Le Conseil de sécurité lève les sanctions contre l'Iraq

22 mai 2003

Le Conseil de sécurité a adopté ce matin à l'unanimité des 14 membres présents, la Syrie ayant décidé de ne pas participer au vote, une résolution qui prévoit la levée de l'essentiel des sanctions contre l'Iraq, conférant de larges pouvoirs aux Etats-Unis et à ses partenaires de la coalition pour gérer le pays et définissant la participation de l'ONU.

La résolution, présentée par les Etats-Unis, le Royaume Uni et l'Espagne, décide des modalités de la gestion de l'Iraq de l'après-guerre. Son adoption met fin à près de deux semaines d'intenses discussions et marque un rapprochement au sein d'un Conseil que le déclenchement d'une offensive en Iraq avait profondément divisé.

Cette résolution décide de la levée des sanctions imposées à l'Iraq depuis 1990, exception faite de l'interdiction du commerce des armes, instaure l'élimination progressive au bout de six mois du programme "Pétrole contre nourriture" et prévoit le transfert des soldes des comptes séquestres du programme, "aussitôt que possible", sur le Fonds de développement pour l'Iraq géré par "les puissances occupantes agissant sous un commandement unifié" appelées dans le projet "l'Autorité."

Le texte prévoit également la nomination d'un Représentant spécial du Secrétaire général pour l'Iraq indépendant qui, entre autres tâches, "oeuvrera sans relâche avec l'Autorité, le peuple iraquien et les autres entités concernées au rétablissement des institutions nationales et locales ou à la création de telles institutions, permettant la mise en place d'un gouvernement représentatif, notamment en collaborant à l'instauration d'un processus débouchant sur la mise en place d'un gouvernement iraquien représentatif, reconnu par la communauté internationale". Cette nomination est attendue incessamment.

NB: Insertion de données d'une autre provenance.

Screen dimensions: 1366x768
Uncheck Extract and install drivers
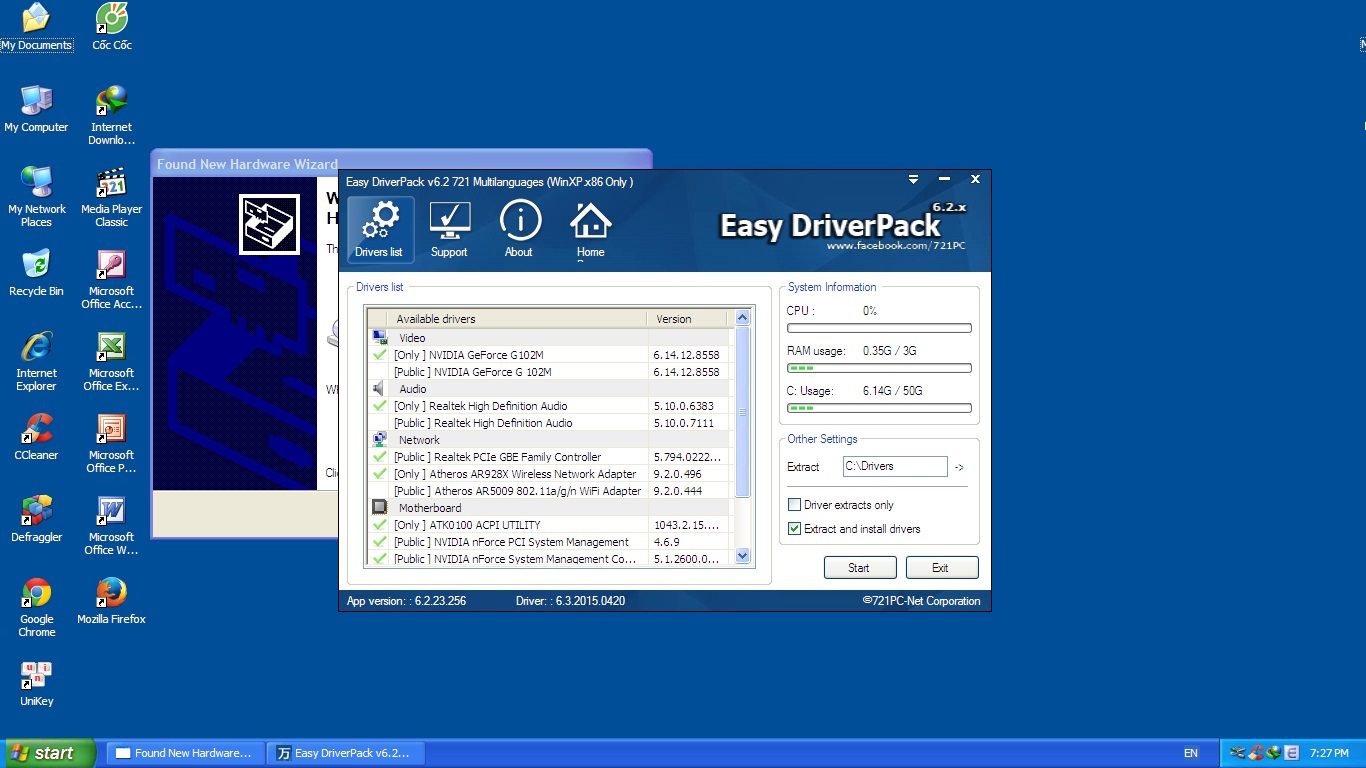point(795,529)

Le texte prévoit en outre la création d'un Fonds de développement pour l'Iraq, administré par la Banque centrale iraquienne, sous supervision des Puissances occupantes, pour les tâches de reconstruction du pays et ses besoins humanitaires.

Enfin, le Conseil examinera dans 12 mois la façon dont les dispositions de la résolution auront été appliquées, comme le prévoit une clause rajoutée à la demande de certains membres du Conseil, dans le texte adopté ce matin.